▶ **Stated task**:
Give, as a numbered list with blank lines left out, everything in the material from the line containing "marker for 2022" down to the line containing "Year axis title", both included.

★ ★ ★ ★

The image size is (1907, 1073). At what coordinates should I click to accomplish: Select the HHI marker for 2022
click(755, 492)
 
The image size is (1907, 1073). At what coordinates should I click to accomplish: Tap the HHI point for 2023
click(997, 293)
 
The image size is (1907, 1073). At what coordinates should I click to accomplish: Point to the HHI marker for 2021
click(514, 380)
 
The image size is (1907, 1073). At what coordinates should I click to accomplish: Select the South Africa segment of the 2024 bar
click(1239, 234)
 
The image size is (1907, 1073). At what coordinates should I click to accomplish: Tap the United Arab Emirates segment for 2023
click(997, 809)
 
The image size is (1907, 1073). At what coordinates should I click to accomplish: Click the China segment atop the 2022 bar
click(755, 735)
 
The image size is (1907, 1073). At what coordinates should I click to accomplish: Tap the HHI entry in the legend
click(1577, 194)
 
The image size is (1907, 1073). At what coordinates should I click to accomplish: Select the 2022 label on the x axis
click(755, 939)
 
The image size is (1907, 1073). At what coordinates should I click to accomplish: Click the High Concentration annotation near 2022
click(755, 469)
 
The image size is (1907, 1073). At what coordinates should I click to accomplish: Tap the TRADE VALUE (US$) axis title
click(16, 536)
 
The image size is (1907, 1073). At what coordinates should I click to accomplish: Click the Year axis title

★ ★ ★ ★

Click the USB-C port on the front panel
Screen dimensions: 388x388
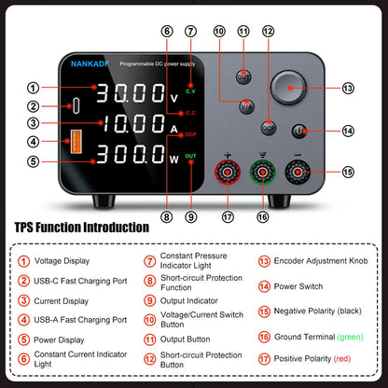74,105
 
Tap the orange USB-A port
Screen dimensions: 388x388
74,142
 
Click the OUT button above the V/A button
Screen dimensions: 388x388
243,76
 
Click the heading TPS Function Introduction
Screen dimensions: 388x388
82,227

★ ★ ★ ★

▶ **Solved problem**:
1. The image size is (1907, 1073). At what coordinates should I click to accomplish: Select the HHI marker for 2022
2. click(755, 492)
3. The image size is (1907, 1073). At what coordinates should I click to accomplish: Tap the HHI point for 2023
4. click(997, 293)
5. The image size is (1907, 1073). At what coordinates should I click to accomplish: Point to the HHI marker for 2021
6. click(514, 380)
7. The image size is (1907, 1073). At what coordinates should I click to accomplish: Select the South Africa segment of the 2024 bar
8. click(1239, 234)
9. The image size is (1907, 1073). At what coordinates should I click to accomplish: Tap the United Arab Emirates segment for 2023
10. click(997, 809)
11. The image size is (1907, 1073). At what coordinates should I click to accomplish: Click the China segment atop the 2022 bar
12. click(755, 735)
13. The image size is (1907, 1073). At what coordinates should I click to accomplish: Tap the HHI entry in the legend
14. click(1577, 194)
15. The image size is (1907, 1073). At what coordinates should I click to accomplish: Select the 2022 label on the x axis
16. click(755, 939)
17. The image size is (1907, 1073). At what coordinates should I click to accomplish: Click the High Concentration annotation near 2022
18. click(755, 469)
19. The image size is (1907, 1073). At what coordinates should I click to accomplish: Tap the TRADE VALUE (US$) axis title
20. click(16, 536)
21. The image size is (1907, 1073). At what coordinates should I click to accomplish: Click the Year axis title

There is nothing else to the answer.